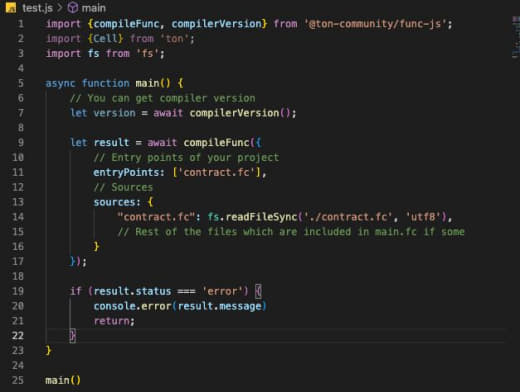The width and height of the screenshot is (520, 392).
Task: Select main symbol in the breadcrumb
Action: coord(94,8)
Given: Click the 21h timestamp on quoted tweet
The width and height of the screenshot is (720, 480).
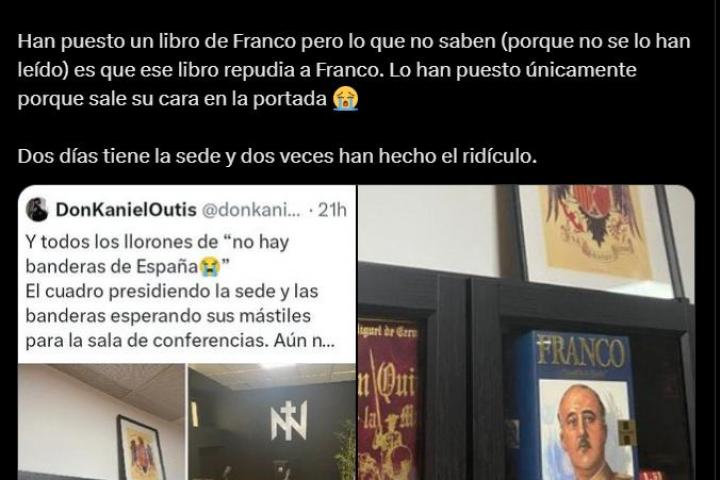Looking at the screenshot, I should pyautogui.click(x=332, y=210).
******************************
◆ ACTION ITEM ◆
The range to set down runs from the line containing "The width and height of the screenshot is (720, 480)." through the final line of the data, both ends included; give it exactly and drop the pictures.

◆ WRITTEN RESPONSE ◆
The width and height of the screenshot is (720, 480).
Looking at the screenshot, I should pyautogui.click(x=332, y=210).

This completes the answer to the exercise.